El miedo nunca es buen consejero. Como decía José Luis Sampedro, si a uno le dicen que le van a matar, y después únicamente le cortan un brazo, tendrá la sensación de que su situación no es tan mala. Pero le habrán metido miedo suficiente como para no seguir protestando.

La prensa se encarga de sesgar la información y de algo que solo es verdad en su fase última y menos importante, darle la vuelta para convertirlo en generalidad o interpretación normativa.

Muchos dicen que España es de izquierdas. Permítanme que lo ponga en duda.
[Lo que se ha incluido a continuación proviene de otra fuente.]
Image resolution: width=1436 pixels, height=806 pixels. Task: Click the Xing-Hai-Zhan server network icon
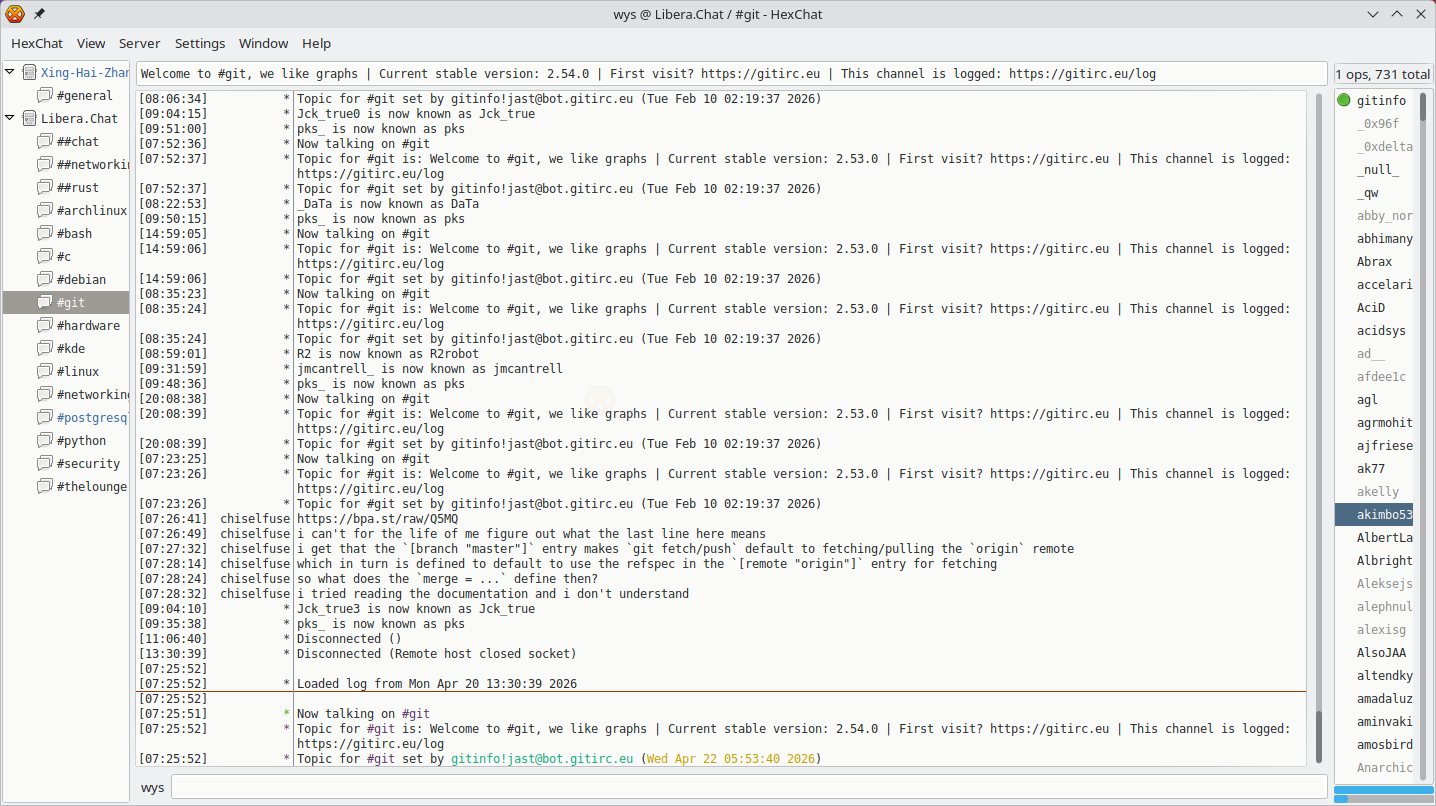(29, 73)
Cuando uno vota constantemente a un partido que se ha lucrado con su esfuerzo, que le ha dejado sin derechos y sin poder establecer un mínimo de futuro, cuando uno vota una y otra vez a quién promete políticas sociales que acaban siendo retazos sin importancia o solo aplicables a una mínima parte de la población, mientras se regalan empresas públicas a grandes consorcios internacionales, se restringen los derechos laborales, se acaba constriñendo el gasto público social hasta poner en peligro la educación, la sanidad o las pensiones, cuando se vota a quien quiere acabar con las pensiones públicas, ampliar el desfalco social, acabar con cualquier derecho laboral o bajar los impuestos a los salarios de más de 130 000 euros mientras se eleva el IVA y demás impuestos indirectos, el votante, que mayormente elige votar contra sí mismo, no puede ser considerado de izquierdas. Acordarse de Santa Bárbara solo cuando truena, no es ser de izquierdas, sino de interesados a los que únicamente les importa su ego. Y aquí, la mayor parte del pueblo exclusivamente trina cuando le duele a él.

El voto útil nunca puede ser aquel que impide que no gobiernen los fascistas si lo que estás votando es al mayor partido del régimen del 78. Un régimen que cada día demuestra más su absolutismo, su oligarquía y su engreimiento. El voto útil hubiera sido aquel que te eleva el salario, te devuelve los derechos y quiere acabar con la oligarquía y la injusticia. Todo lo demás es un quiero y no puedo, un no me atrevo, o un sí pero no. De nada sirve gritar “no es no” a la puerta de Ferraz o “con Rivera no”, si lo que has votado es un “no, es un puede ser, ya veremos o depende de quién” y “un nosotros no ponemos cordones sanitarios. Rivera sí, pero que no se note”.

Si has votado a la izquierda cobarde que ni siquiera es izquierda y además eres consciente de ello, eres tan culpable de lo que pase con tus derechos como si hubieras votado a los de la COZ.

Salud, feminismo, república y más escuelas (públicas y laicas).